● **INSTRUÇÕES DE TRABALHO**:
(1) Transcreva, do texto sobre Henrique Lott, a passagem que se inicia nas palavras "Disputou as eleições", encerrando-a após "de São Paulo.".
(2) Reescreva de forma mais concisa o parágrafo do texto sobre Henrique Lott que começa por "Ministro da Guerra", preservando seus fatos principais.

═══ TRECHO SELECIONADO ═══

Henrique Dufles Baptista Teixeira Lott foi um dos grandes vultos das Forças Armadas brasileiras. Entre outras coisas não se subordinava a Washington como boa parte dos nossos militares e tampouco tinha aversão ao processo democrático. Ao contrário. Impediu em 11 de novembro de 1955 um golpe dos “patriotas” contra a legalidade.
Ministro da Guerra, era como se chamava o Ministério do Exército, hoje abrigado como Secretaria dentro do Ministério da Defesa, evitou duas tentativas de Golpe contra o governo de JK e acabou candidato da coligação PSD/PTB à presidência da República em 1960.
Disputou as eleições contra Jânio Quadros, ex-governador de São Paulo, e um terceiro candidato, Adhemar de Barros, uma espécie de Paulo Maluf da pré-história, também ex-governador de São Paulo.
Perdeu-as. Jânio foi eleito presidente por larga maioria de votos.
Lott não tinha boa oratória, as campanhas àquela época se sustentavam principalmente em comícios e, aliado a esse fato, Lott tinha a mania da franqueza. Da honestidade em suas palavras. Em suas propostas.
Jânio era um produto da demagogia, mero projeto pessoal de ditador. Renunciou numa manobra tragicômica esperando que o povo o reconduzisse ao governo com plenos poderes. Tudo sob efeito da “mardita” pinga. Candidato da UDN sem nunca ter sido udenista e de Carlos Lacerda, a quem usou até espremer e terminar espremido, não era necessariamente louco como diziam. Demagogo, interrompia comícios para tomar uma injeção de glicose (vivia bêbado), alegando que o cansaço na “luta pelo povo” o obrigava a “sacrifícios” que prejudicavam sua saúde.

═══ DADOS FORNECIDOS ═══

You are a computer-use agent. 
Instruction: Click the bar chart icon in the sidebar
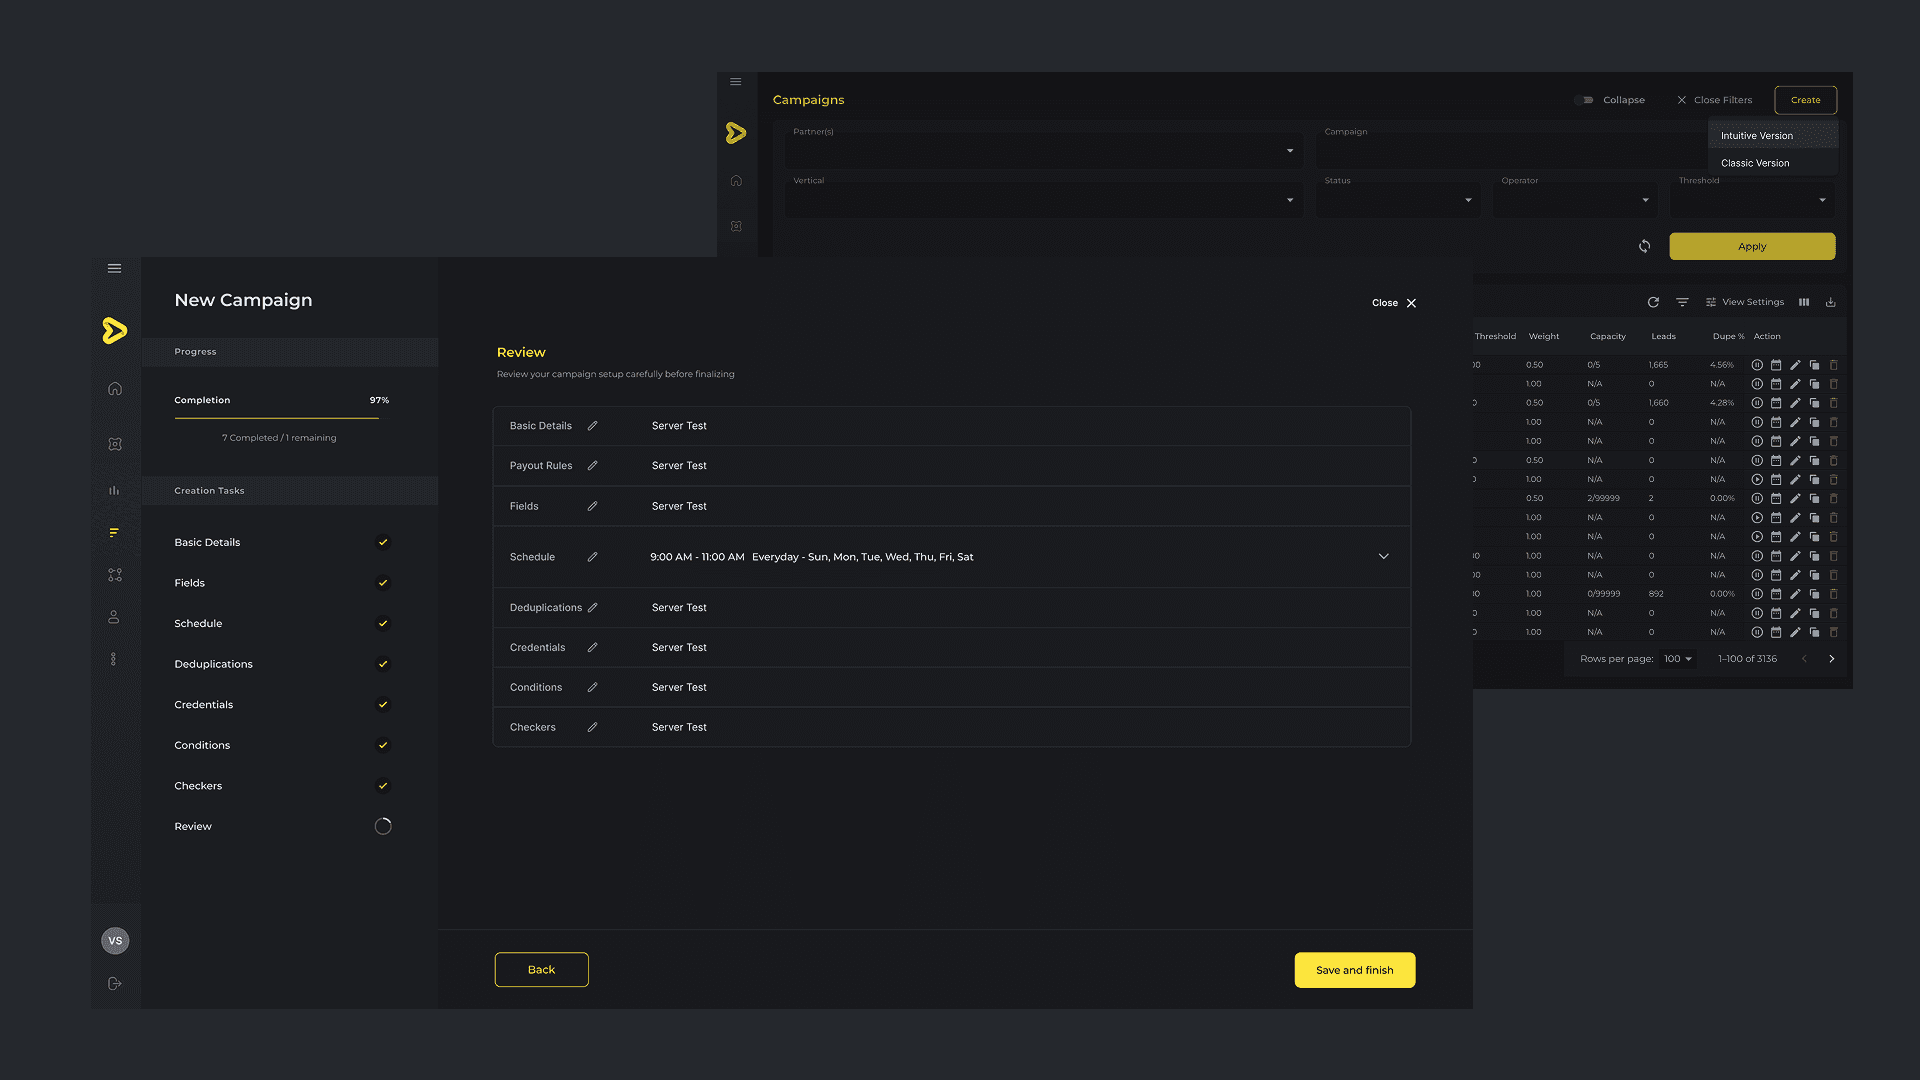pyautogui.click(x=115, y=490)
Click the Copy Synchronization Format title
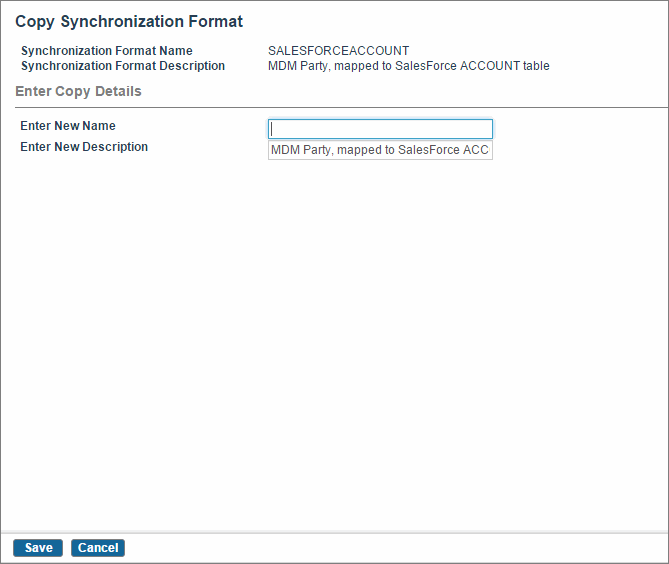The image size is (669, 564). pyautogui.click(x=129, y=22)
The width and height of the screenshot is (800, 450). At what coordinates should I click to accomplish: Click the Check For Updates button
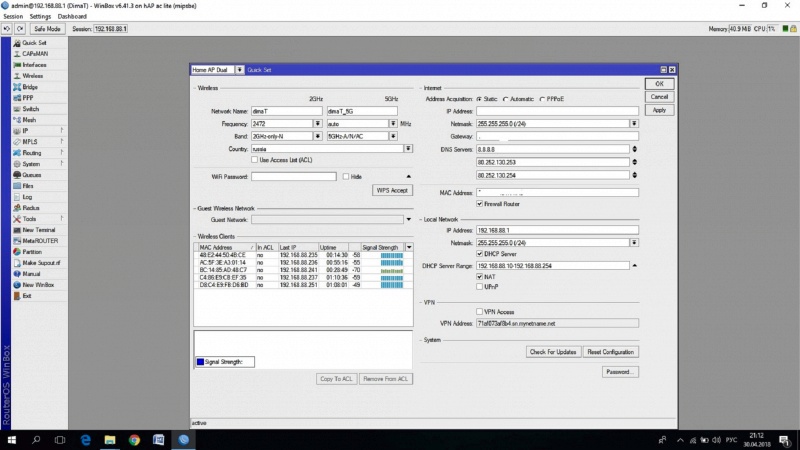553,352
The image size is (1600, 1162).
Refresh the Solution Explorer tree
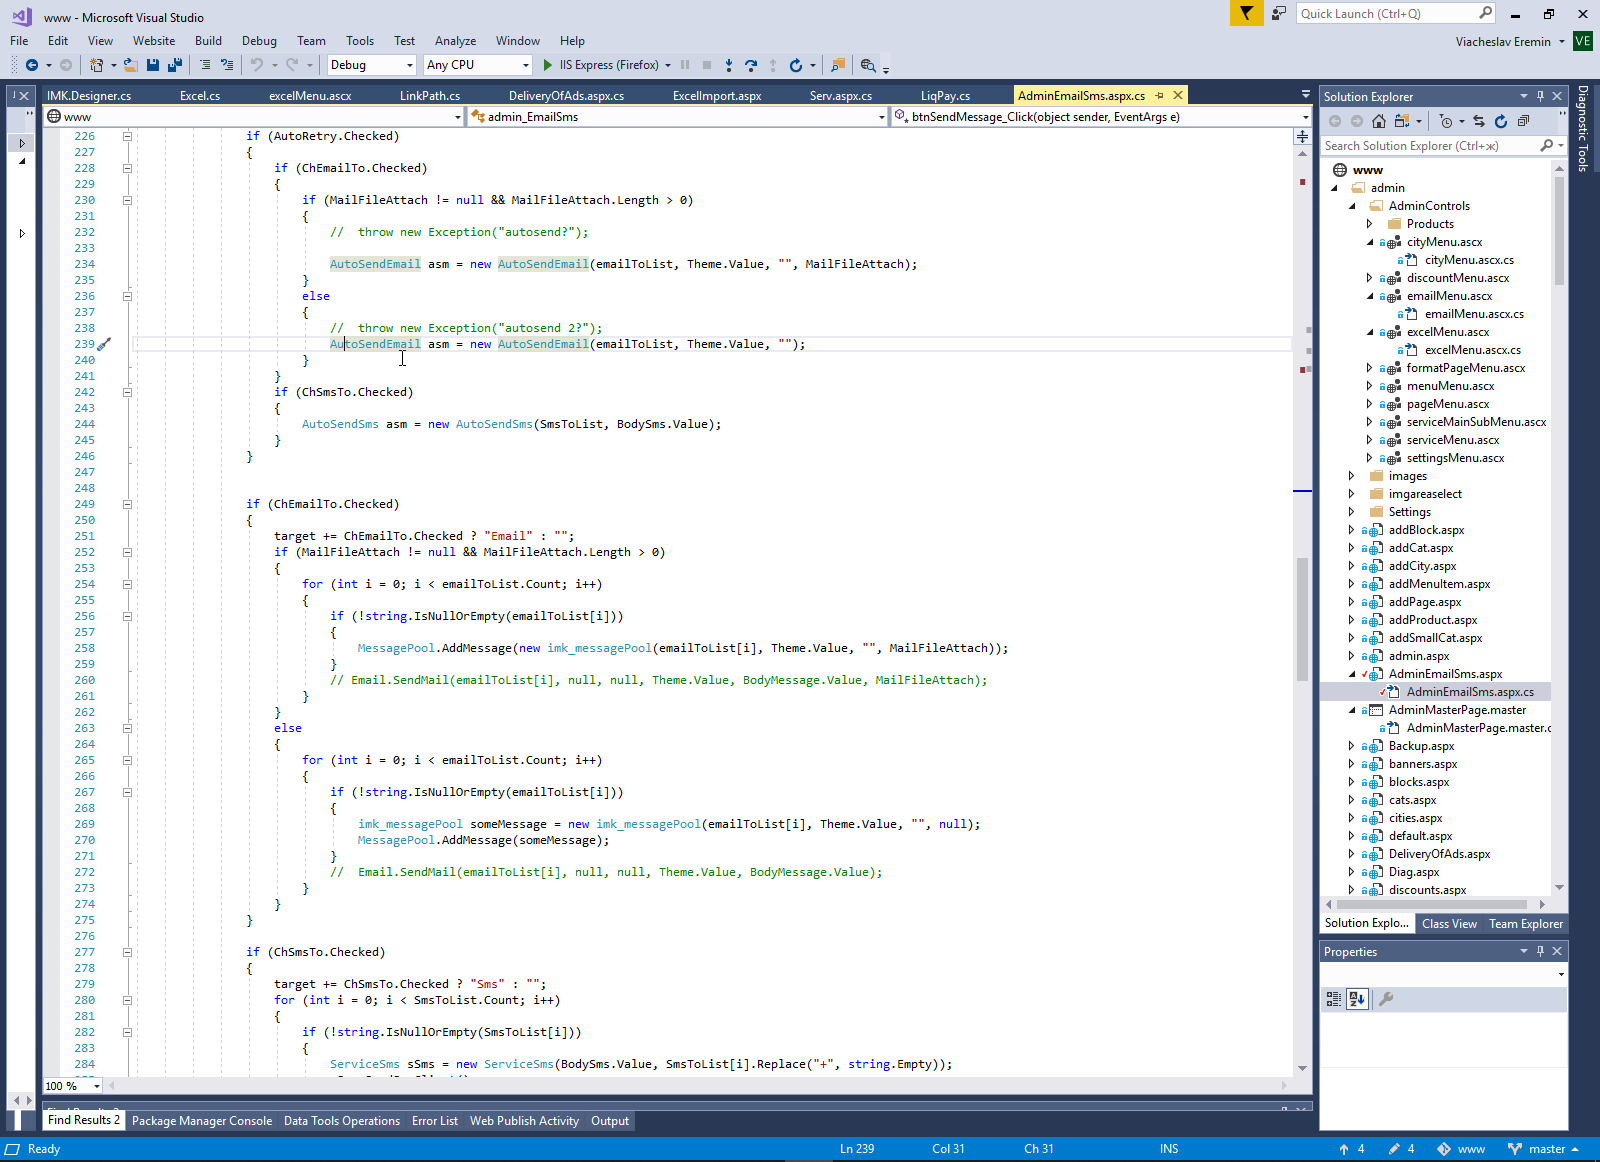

═══

● **RESPOSTAS ÀS TAREFAS**:
(1)
Disputou as eleições contra Jânio Quadros, ex-governador de São Paulo, e um terceiro candidato, Adhemar de Barros, uma espécie de Paulo Maluf da pré-história, também ex-governador de São Paulo.

(2) Como ministro da Guerra (antigo nome do Ministério do Exército, hoje uma Secretaria do Ministério da Defesa), Lott impediu duas tentativas de golpe contra o governo de JK. Em 1960, concorreu à presidência da República pela coligação PSD/PTB.